Honor in college sports, these days, is down five touchdowns to Machiavelli. When money is on the barrel, jacking a few rules en route pretty much seems like a reasonable casualty. Not endorsing that, just stating it as an unfortunate fact.
Most of us had to nod in agreement the other day when Big 12 commissioner Bob Bowlsby, in his state-of-the-league address, said what everybody already knows that in college sports nowadays "cheating pays." News bulletin: Cheating has always paid in college sports. Outside of a few programs that got nailed on account of their sloppy indiscretions, cheaters do win and winners cheat.
Grandma had no clue what she was talking about when she said otherwise.
And neither does the Pac-12's Larry Scott when he turns his head the other way.
That's an accusation few of us can prove. And, apparently, it's something the NCAA cannot prove, either. If it can, it doesn't. As Bowlsby pointed out, "Enforcement is broken. The infractions committee hasn't had [an FBS] hearing in almost a year, and I think it's not an understatement to say cheating pays presently. If you seek to conspire to certainly bend the rules, you can do it successfully and probably not get caught in most cases."
That's a league boss talking.
I have a friend and maybe you do, too who was offered thousands of dollars upfront to play for a school. It wasn't an isolated case.
Bowlsby said, with only mild relief, he didn't think cheating is rampant, however he defines that term. If anybody wants to take comfort in the notion that not everybody is crooked, they can do so. But knowing that there are more than a few programs out there that are, and that are winning games and titles because of it, might wipe away that good feeling.
Oklahoma State coach Mike Gundy, speaking at the Big 12 media gathering, told ESPN that he agreed with Bowlsby: "I am convinced there are teams that are cheating that are saying, 'Catch me if you can.' "
Here's the thing: The NCAA can't, or won't.

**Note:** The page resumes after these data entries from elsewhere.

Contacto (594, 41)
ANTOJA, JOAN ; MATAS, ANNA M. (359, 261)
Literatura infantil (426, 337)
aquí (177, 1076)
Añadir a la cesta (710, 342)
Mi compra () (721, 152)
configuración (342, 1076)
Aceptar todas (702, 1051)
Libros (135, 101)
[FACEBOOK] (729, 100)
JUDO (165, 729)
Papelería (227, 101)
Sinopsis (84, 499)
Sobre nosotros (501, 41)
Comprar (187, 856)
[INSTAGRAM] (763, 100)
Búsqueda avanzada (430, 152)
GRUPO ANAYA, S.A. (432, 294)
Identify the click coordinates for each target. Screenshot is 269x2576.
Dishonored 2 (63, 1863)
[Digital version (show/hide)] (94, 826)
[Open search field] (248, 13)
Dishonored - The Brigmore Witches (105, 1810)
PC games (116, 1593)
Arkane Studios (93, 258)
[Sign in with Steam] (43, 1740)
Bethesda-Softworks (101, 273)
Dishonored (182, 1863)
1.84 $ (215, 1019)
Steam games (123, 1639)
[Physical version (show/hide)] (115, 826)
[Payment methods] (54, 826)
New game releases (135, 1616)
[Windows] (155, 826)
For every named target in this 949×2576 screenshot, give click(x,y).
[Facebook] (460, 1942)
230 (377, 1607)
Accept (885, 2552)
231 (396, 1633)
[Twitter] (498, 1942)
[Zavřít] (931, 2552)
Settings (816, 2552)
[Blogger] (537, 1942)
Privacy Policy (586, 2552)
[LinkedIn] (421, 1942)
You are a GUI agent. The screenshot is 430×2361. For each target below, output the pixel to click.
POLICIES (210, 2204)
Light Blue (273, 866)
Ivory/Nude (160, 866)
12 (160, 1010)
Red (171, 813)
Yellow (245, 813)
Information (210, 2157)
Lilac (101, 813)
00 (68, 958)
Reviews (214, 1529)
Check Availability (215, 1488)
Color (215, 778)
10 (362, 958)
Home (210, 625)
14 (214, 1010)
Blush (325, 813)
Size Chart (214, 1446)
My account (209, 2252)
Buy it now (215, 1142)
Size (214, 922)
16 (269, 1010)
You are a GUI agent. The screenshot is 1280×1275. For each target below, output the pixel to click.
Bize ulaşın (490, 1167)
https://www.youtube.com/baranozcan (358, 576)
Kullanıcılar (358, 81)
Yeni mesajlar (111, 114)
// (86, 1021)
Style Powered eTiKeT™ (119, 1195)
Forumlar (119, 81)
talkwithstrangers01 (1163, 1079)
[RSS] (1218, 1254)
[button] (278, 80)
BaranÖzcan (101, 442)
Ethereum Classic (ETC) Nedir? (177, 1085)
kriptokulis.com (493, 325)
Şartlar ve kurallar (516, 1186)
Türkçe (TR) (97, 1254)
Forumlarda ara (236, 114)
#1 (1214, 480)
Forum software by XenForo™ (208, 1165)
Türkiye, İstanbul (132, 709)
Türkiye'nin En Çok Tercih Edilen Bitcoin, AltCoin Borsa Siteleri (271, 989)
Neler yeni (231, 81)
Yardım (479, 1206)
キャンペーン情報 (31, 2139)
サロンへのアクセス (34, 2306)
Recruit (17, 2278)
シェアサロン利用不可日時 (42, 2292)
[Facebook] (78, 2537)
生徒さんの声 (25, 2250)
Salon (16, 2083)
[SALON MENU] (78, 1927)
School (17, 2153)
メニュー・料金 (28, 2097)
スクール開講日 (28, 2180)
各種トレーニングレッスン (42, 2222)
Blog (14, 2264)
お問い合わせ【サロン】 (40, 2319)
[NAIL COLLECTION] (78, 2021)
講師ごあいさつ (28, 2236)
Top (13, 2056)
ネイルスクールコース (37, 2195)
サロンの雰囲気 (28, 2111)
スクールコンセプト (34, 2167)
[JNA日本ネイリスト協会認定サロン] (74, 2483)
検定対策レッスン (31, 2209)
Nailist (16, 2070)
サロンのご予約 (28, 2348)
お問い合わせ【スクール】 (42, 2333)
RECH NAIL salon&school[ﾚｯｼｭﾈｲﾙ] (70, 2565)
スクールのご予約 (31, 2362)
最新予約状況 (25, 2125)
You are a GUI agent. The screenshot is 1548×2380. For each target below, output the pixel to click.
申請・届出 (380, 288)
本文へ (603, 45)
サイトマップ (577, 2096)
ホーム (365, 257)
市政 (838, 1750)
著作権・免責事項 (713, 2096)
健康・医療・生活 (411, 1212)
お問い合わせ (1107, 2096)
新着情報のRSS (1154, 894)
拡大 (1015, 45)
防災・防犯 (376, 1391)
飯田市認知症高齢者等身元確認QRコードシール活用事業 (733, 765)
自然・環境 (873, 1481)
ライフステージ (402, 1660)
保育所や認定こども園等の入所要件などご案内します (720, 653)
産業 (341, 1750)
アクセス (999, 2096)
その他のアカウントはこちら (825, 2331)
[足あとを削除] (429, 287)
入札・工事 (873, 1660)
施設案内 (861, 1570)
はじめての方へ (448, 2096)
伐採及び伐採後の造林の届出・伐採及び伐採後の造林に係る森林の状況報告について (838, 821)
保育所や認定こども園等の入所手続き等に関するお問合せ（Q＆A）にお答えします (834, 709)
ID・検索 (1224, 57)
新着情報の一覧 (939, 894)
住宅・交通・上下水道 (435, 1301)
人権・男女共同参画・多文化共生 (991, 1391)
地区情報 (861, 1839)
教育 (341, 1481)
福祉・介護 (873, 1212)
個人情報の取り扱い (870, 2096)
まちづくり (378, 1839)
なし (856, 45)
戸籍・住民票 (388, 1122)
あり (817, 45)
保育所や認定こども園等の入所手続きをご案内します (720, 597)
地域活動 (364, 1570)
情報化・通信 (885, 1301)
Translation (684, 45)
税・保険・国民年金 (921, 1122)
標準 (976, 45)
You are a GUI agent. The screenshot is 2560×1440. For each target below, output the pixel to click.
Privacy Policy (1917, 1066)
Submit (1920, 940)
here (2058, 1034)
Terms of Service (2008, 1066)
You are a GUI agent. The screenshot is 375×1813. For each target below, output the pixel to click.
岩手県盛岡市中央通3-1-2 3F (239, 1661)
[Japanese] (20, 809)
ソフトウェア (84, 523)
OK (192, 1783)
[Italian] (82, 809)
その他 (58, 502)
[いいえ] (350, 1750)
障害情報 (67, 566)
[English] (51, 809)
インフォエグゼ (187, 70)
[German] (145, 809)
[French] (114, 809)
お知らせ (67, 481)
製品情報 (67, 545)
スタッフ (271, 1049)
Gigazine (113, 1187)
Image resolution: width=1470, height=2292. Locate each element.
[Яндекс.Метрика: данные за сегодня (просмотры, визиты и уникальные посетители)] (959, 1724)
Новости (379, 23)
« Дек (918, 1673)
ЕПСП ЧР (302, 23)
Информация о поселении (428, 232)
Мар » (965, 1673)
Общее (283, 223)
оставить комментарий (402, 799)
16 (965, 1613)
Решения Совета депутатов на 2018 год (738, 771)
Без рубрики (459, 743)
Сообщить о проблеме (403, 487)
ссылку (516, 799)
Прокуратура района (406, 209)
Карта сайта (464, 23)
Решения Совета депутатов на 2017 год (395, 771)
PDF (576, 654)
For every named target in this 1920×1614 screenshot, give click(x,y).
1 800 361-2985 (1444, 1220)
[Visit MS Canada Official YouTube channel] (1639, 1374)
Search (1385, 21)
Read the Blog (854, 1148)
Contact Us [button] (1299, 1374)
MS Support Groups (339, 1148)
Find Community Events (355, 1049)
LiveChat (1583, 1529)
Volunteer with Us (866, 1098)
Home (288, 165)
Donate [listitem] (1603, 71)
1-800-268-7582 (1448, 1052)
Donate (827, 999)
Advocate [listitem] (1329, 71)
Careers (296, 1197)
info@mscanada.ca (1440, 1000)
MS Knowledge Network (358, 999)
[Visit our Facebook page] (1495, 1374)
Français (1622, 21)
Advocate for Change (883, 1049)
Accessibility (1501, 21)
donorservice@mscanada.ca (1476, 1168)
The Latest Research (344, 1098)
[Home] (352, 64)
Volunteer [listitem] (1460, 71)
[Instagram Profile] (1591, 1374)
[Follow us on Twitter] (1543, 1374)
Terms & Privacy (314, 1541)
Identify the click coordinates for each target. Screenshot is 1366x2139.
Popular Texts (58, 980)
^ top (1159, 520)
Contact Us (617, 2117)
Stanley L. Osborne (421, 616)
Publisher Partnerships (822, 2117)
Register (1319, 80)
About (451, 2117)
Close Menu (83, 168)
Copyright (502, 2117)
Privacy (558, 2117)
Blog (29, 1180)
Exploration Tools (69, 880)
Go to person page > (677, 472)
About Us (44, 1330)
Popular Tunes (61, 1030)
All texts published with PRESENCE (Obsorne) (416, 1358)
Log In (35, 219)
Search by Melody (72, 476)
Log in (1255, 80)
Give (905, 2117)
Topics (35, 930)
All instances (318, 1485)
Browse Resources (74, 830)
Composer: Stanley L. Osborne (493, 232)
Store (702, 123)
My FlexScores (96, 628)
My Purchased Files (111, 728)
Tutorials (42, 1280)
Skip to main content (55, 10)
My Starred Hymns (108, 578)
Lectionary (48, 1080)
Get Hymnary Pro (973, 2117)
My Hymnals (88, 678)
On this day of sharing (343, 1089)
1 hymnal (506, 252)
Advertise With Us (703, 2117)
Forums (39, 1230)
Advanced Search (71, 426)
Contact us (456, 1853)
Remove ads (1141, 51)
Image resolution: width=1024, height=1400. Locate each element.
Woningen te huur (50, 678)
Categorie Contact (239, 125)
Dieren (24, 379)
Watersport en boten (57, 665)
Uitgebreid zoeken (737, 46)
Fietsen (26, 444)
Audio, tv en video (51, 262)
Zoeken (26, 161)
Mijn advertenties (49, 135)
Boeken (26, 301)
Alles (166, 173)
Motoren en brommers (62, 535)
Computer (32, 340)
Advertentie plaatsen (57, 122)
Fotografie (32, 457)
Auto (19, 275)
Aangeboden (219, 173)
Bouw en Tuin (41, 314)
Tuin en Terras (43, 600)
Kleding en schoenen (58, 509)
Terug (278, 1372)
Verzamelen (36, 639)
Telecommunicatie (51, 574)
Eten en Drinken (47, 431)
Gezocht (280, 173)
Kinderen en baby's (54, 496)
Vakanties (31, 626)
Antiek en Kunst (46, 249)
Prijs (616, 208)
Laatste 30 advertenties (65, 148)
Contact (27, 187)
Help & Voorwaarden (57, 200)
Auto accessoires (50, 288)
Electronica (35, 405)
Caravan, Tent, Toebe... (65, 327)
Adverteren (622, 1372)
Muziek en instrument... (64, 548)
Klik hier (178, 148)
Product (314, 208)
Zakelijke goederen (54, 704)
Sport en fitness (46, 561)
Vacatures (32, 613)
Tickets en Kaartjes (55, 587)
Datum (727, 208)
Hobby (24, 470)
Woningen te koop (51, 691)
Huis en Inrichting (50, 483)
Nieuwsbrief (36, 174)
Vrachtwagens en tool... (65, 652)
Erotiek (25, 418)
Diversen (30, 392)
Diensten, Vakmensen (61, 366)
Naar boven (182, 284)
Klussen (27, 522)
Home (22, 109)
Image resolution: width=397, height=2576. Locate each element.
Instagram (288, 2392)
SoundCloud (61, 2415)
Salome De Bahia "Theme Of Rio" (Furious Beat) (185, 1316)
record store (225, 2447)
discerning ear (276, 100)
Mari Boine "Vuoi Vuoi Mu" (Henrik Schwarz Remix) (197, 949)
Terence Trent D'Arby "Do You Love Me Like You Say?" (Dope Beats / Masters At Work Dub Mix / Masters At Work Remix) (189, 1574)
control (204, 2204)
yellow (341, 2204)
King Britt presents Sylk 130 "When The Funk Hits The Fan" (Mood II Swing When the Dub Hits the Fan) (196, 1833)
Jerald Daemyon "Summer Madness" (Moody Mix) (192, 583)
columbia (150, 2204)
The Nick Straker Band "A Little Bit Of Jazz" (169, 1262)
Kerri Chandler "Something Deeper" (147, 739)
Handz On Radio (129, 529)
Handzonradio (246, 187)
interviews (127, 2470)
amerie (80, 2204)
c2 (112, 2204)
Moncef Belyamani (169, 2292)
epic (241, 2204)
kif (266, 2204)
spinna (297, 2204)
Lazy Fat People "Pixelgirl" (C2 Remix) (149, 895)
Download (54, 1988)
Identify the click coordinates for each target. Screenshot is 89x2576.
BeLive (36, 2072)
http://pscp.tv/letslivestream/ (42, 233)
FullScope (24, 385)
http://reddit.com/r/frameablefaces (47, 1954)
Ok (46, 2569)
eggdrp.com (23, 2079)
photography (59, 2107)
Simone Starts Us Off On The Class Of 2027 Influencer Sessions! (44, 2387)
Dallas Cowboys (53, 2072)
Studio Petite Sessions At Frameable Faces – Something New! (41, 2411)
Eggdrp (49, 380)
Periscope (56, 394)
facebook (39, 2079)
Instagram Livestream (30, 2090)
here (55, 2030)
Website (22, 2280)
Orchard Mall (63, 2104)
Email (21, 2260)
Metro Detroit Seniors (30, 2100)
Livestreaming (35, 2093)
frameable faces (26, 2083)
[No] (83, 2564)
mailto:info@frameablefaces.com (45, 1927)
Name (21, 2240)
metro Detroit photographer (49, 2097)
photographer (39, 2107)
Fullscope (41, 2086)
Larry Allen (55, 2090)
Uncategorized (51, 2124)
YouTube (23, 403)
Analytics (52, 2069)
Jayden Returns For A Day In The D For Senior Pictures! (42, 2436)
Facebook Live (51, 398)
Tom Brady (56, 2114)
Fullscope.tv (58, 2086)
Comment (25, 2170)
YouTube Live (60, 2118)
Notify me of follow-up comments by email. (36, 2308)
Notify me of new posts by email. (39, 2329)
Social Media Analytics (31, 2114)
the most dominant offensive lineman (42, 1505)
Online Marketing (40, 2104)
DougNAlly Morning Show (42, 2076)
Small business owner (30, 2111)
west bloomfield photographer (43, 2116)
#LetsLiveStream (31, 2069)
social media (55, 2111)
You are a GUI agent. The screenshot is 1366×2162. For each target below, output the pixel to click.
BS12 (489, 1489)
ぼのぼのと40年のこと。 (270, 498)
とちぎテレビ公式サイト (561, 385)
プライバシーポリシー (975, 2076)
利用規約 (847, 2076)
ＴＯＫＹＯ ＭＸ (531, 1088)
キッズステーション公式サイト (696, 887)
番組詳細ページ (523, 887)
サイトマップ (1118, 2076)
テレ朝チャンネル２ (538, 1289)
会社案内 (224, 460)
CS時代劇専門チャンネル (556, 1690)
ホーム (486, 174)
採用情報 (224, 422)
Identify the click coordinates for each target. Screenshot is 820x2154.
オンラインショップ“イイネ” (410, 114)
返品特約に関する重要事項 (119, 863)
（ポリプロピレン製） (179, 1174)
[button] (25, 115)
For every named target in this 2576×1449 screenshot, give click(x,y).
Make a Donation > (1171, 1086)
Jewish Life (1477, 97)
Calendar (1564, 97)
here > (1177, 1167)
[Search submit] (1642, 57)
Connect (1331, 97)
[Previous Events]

Even when the organization tries to enforce its rules, it messes things up. How'd that Miami investigation go? Some critics say the NCAA both enforces its rules and hands out its penalties unevenly. In the aftermath of the Miami fiasco last year, David Ridpath, an associate professor of sports administration at Ohio University, told the New York Times: "In my view, they are always inconsistent. They don't follow any rhyme or reason or precedent that they should."
To its credit, the NCAA seems to be making efforts to correct some of its issues, such as hauling the more ridiculous regulations out of a rulebook that at one point was nearly 500 pages thick. We're all still trying to figure out the distinction in legality between a student-athlete accepting a gifted bagel with cream cheese in it versus a bagel with turkey or ham and cheese.
So many rules are just plain silly.
NCAA president Mark Emmert has said his outfit is trying to address and reduce and simplify some of the rules that so often turn into violations, be they intentional or otherwise. He seems to be on target in identifying competitive balance as the goal, having said:
"We're not going to try and overcome those natural competitive advantages that people have.
"But when student-athletes step on the field, they know that the other team's got the same number of players, they've got the same number of coaches, they've got the same number of scholarships. They may have a fancier stadium, they may have other resource advantages, but we've got a chance to beat these guys because there's competitive fairness."
That idea gets blown away, though, when the other team is allowing boosters to shovel cash or cars or other major bennies at their players, while the first group gets less for its efforts.
The belief here is that athletes should get what they can while playing college sports. They should be paid beyond just scholarships. But it also should be done evenly. Whatever the rules are, they should be applied all around, for the competitive fairness of which Emmert speaks. If major college football teams and leagues want separate rules for themselves, then all of them at that level should abide by those rules.
Be forced to abide by them.
In the NBA and NFL, certain franchises have advantages over others, based on tradition or location or perception or success, but limitations and taxes and penalties are set up to help balance the competition. Ironically, it's cleaner than at the school level. That's why enforcement of rules, whatever they are, becomes so important for the colleges. Otherwise, it turns into a sham. Too late. In a lot of cases, just like Bowlsby said, it already has.
Sophocles, with his honor and all, may have done well in yesterday's Greek League. He probably would have gotten smoked in any of today's Power 5.